Levantou-se decidido e sem deixar que a memória o atraiçoasse, foi colocando no papel as sensações que aquela manhã lhe trazia. E escreveu:  

"Faz hoje mais um mês que iniciamos uma caminhada. Se por um lado parece tanto tempo, por outro parece que foi ontem, de tão agradável que é estar na tua companhia. Lembras-te? Aposto que sim! Afinal, quem poderia não se lembrar daquele nosso primeiro dia, quem seria doido para se esquecer de marcar para sempre na memória aquela data tão especial, em que tudo aconteceu de uma forma tão bonita! Nós não nos encontramos por acaso, não nos conhecemos e começamos a namorar sem saber o porquê. Um abraço, um calor e umas memórias que vinham do passado, que não sabemos de onde nem de há quanto tempo. Hoje recordo aquele dia e os primeiros instantes que trocamos olhares e palavras. De repente o interesse mútuo, os prazeres em comum… Digo que sou muito feliz por te ter encontrado e por estarmos juntos em mais um “mensário” nesta caminhada do tempo e do amor. Sei que estamos a construir o futuro e sei que somos apenas a continuação do passado que vivemos juntos e que o destino separou…sei apenas que quero estar contigo, e que em ti revejo o meu e o nosso futuro, mesmo nos momentos em que a vida nos sufoca e apenas queremos silêncio. Sei que nem sempre os momentos são vividos como deveriam…mas a vida é mesmo isto, uma carreira de obstáculos que testam a nossa capacidade de amar e de se entregar. Ficar calado num canto não significa “não estar”, apenas significa que a tua presença é importante porque me aquece o coração dorido e acalma a minha cabeça em profundo maremoto de tantas coisas que a ocupam…
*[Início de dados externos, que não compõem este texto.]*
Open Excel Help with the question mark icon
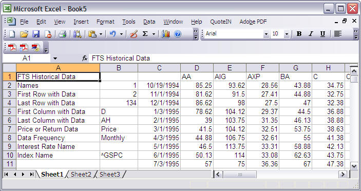361x191 pixels. [178, 34]
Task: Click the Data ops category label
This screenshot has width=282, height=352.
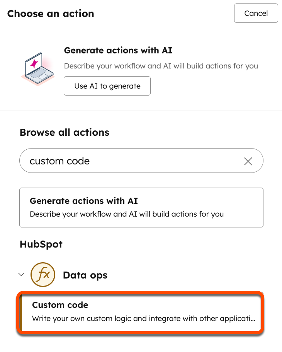Action: [85, 275]
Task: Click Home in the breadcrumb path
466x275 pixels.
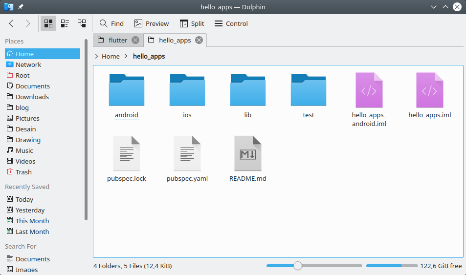Action: pos(111,56)
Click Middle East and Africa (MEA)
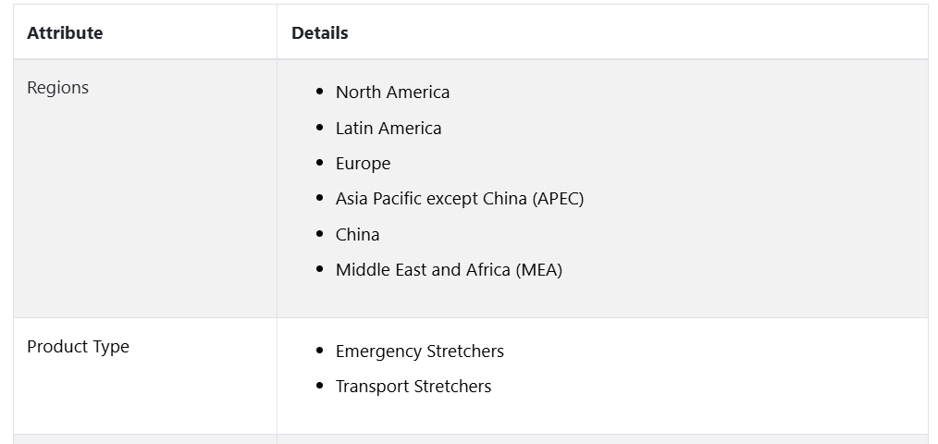 pyautogui.click(x=449, y=270)

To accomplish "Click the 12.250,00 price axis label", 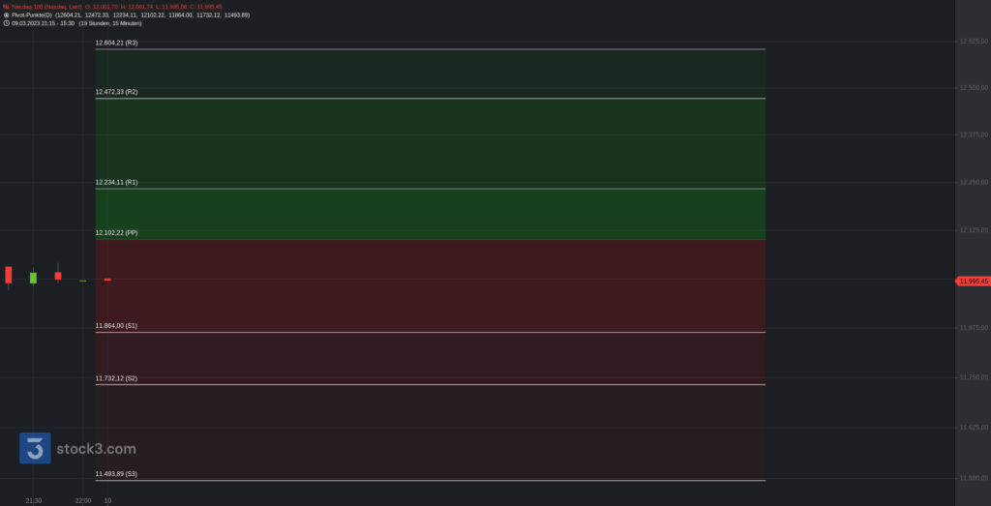I will [x=974, y=183].
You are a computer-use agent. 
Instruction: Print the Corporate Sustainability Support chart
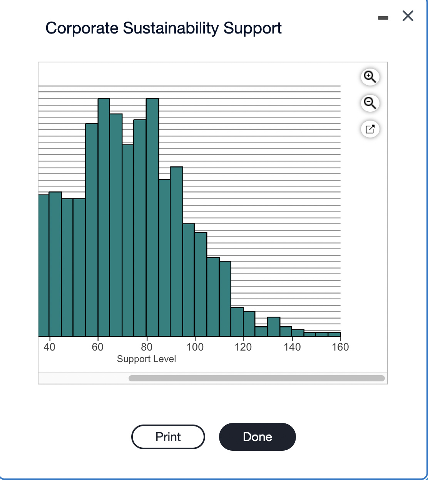tap(168, 436)
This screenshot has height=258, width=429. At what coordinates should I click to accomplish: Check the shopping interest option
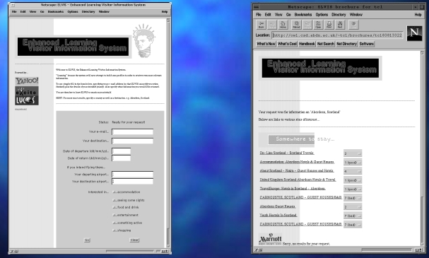114,230
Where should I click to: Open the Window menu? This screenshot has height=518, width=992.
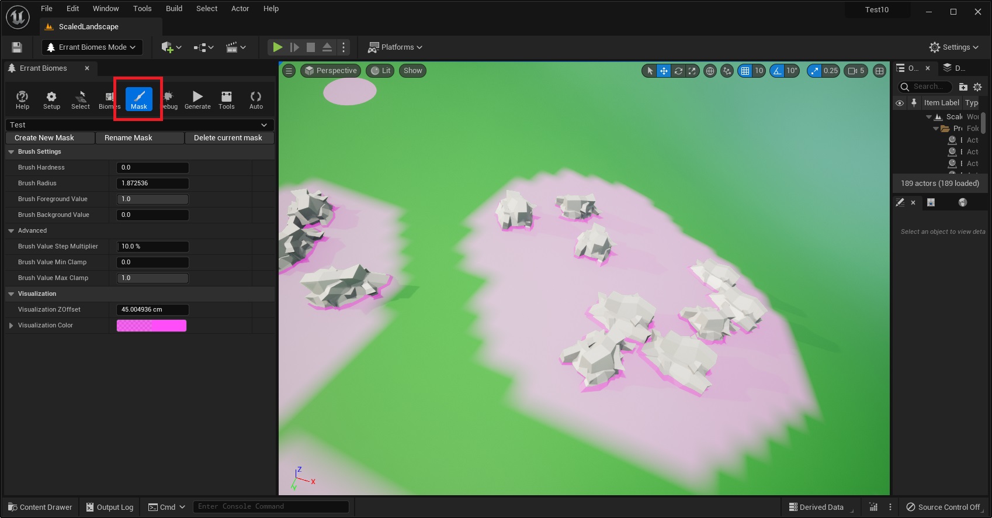pyautogui.click(x=106, y=9)
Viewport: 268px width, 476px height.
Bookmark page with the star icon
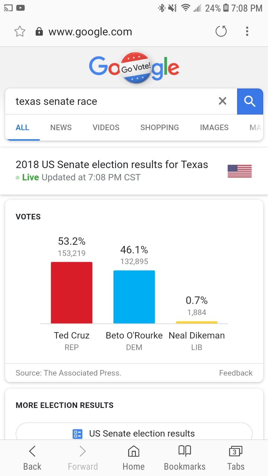click(20, 32)
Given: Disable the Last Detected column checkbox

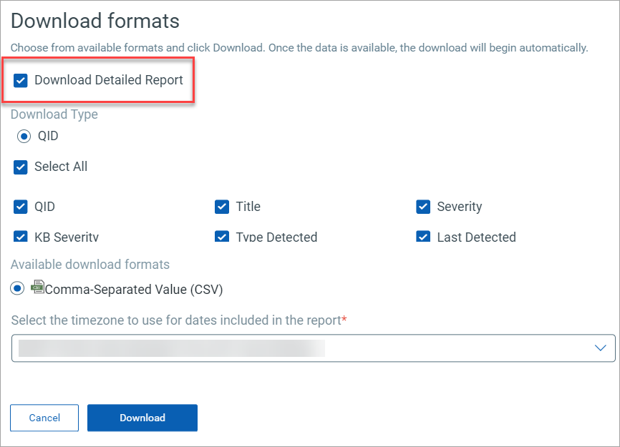Looking at the screenshot, I should click(423, 237).
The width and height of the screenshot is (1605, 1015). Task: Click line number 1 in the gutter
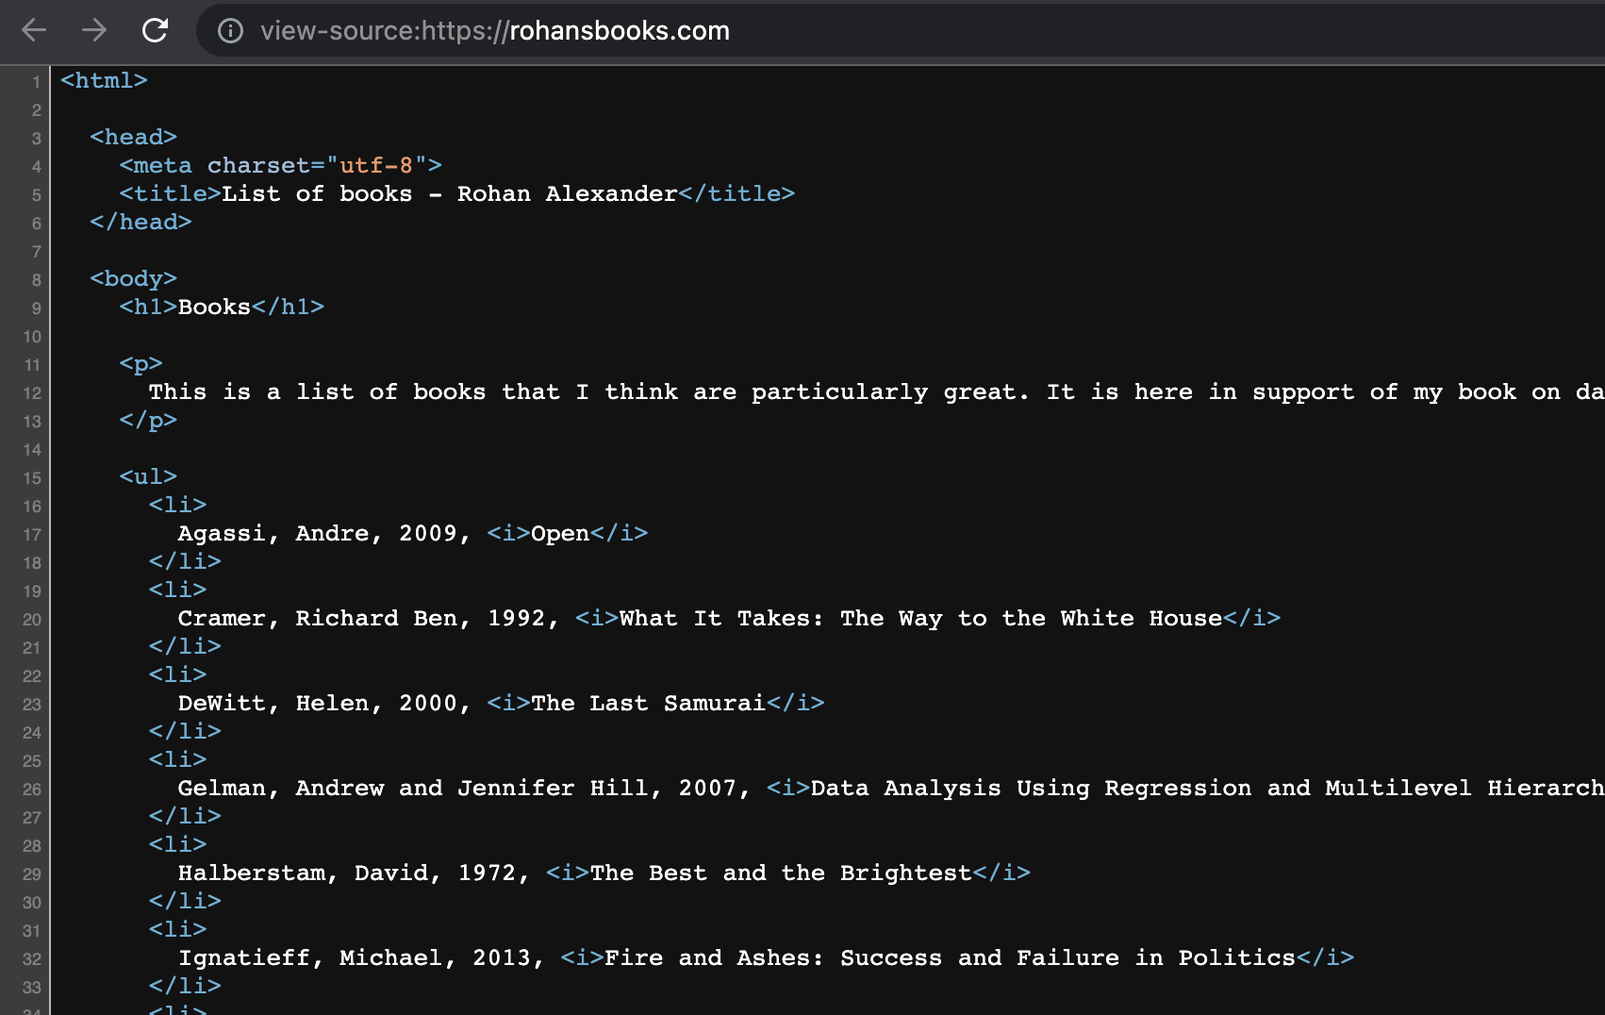pos(36,82)
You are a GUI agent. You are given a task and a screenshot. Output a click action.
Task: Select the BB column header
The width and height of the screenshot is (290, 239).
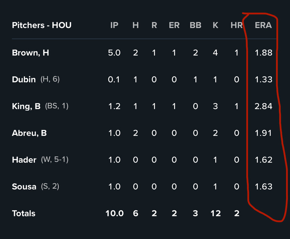(x=195, y=25)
Hoje ao acordar, abri os olhos e pensei “estou com ela”. Nunca tinha parado para pensar sobre o quanto isso importa: estar…
É no presente, meu Deus! E espero que se estenda até o futuro. Mesmo que, de vez em quando, nos cansemos de correr, cansemos de tentar e cansemos de nos importar, nós nunca nos cansaremos de “estar”... 
Tem um fantástico dia e nunca te esqueças que TE AMO MUITO.
Um beijo doce com saudade."

Dobrou a carta, meteu-a num envelope e deixou-a sobre a mesa. Talvez ela voltasse e a visse...e da leitura percebesse que em cada minuto de vida ela continua a ser o seu motivo de vida.